• [Exercise description] Transcribe each record exactly. Include every one.

*** Records to use Section Begins ***

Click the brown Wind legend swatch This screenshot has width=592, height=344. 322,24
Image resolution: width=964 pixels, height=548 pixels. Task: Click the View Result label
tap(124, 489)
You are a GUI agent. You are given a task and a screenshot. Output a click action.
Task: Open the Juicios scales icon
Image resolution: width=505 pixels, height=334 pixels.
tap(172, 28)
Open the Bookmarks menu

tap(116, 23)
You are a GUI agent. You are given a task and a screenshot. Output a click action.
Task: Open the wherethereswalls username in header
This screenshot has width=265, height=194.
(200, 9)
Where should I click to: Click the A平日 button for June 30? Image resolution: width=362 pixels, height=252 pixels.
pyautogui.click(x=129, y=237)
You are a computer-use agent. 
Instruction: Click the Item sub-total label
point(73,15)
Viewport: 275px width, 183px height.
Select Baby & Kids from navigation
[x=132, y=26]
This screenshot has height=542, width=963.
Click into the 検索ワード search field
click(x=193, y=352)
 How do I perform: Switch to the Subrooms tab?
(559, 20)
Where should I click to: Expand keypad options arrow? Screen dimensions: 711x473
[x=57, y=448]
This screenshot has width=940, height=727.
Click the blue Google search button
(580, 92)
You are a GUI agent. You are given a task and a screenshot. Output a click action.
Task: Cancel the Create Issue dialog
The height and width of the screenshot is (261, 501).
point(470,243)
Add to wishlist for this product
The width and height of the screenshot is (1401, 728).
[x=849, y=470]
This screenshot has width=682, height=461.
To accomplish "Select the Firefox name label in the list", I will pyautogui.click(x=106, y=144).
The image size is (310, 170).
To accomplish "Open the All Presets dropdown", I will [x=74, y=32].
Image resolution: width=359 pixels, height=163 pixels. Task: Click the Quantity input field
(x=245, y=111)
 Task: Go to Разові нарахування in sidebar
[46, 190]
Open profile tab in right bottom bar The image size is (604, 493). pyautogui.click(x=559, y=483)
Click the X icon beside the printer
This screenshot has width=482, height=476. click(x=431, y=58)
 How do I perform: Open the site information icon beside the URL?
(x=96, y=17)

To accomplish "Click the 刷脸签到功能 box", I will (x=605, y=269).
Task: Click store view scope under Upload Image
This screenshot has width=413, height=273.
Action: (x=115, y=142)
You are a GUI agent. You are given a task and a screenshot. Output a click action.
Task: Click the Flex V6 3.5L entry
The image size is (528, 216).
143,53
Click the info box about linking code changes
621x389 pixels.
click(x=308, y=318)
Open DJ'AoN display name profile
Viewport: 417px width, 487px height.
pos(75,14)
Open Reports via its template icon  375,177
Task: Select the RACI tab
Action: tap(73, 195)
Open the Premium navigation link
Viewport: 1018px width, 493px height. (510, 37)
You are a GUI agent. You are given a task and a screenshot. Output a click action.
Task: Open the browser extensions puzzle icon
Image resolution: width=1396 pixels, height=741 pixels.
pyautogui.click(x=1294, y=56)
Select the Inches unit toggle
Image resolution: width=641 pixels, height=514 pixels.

*** Records to use Section Ends ***

• [Task response]
Click the brown Wind legend swatch This screenshot has width=592, height=344. 322,24
Image resolution: width=964 pixels, height=548 pixels. Task: Click the View Result label
tap(124, 489)
You are a GUI agent. You are given a task and a screenshot. Output a click action.
Task: Open the Juicios scales icon
Image resolution: width=505 pixels, height=334 pixels.
tap(172, 28)
Open the Bookmarks menu

tap(116, 23)
You are a GUI agent. You are given a task and a screenshot. Output a click action.
Task: Open the wherethereswalls username in header
This screenshot has width=265, height=194.
(200, 9)
Where should I click to: Click the A平日 button for June 30? Image resolution: width=362 pixels, height=252 pixels.
pyautogui.click(x=129, y=237)
You are a computer-use agent. 
Instruction: Click the Item sub-total label
point(73,15)
Viewport: 275px width, 183px height.
Select Baby & Kids from navigation
[x=132, y=26]
This screenshot has height=542, width=963.
Click into the 検索ワード search field
click(x=193, y=352)
 How do I perform: Switch to the Subrooms tab?
(559, 20)
Where should I click to: Expand keypad options arrow? Screen dimensions: 711x473
[x=57, y=448]
This screenshot has width=940, height=727.
Click the blue Google search button
(580, 92)
You are a GUI agent. You are given a task and a screenshot. Output a click action.
Task: Cancel the Create Issue dialog
The height and width of the screenshot is (261, 501).
point(470,243)
Add to wishlist for this product
The width and height of the screenshot is (1401, 728).
[x=849, y=470]
This screenshot has width=682, height=461.
To accomplish "Select the Firefox name label in the list", I will pyautogui.click(x=106, y=144).
The image size is (310, 170).
To accomplish "Open the All Presets dropdown", I will [x=74, y=32].
Image resolution: width=359 pixels, height=163 pixels. Task: Click the Quantity input field
(x=245, y=111)
 Task: Go to Разові нарахування in sidebar
[46, 190]
Open profile tab in right bottom bar The image size is (604, 493). pyautogui.click(x=559, y=483)
Click the X icon beside the printer
This screenshot has width=482, height=476. click(x=431, y=58)
 How do I perform: Open the site information icon beside the URL?
(x=96, y=17)

To accomplish "Click the 刷脸签到功能 box", I will (x=605, y=269).
Task: Click store view scope under Upload Image
This screenshot has width=413, height=273.
Action: (x=115, y=142)
You are a GUI agent. You are given a task and a screenshot. Output a click action.
Task: Click the Flex V6 3.5L entry
The image size is (528, 216).
143,53
Click the info box about linking code changes
621x389 pixels.
click(x=308, y=318)
Open DJ'AoN display name profile
Viewport: 417px width, 487px height.
pos(75,14)
Open Reports via its template icon  375,177
Task: Select the RACI tab
Action: tap(73, 195)
Open the Premium navigation link
Viewport: 1018px width, 493px height. (510, 37)
You are a GUI agent. You are given a task and a screenshot. Output a click action.
Task: Open the browser extensions puzzle icon
Image resolution: width=1396 pixels, height=741 pixels.
pyautogui.click(x=1294, y=56)
Select the Inches unit toggle
Image resolution: width=641 pixels, height=514 pixels.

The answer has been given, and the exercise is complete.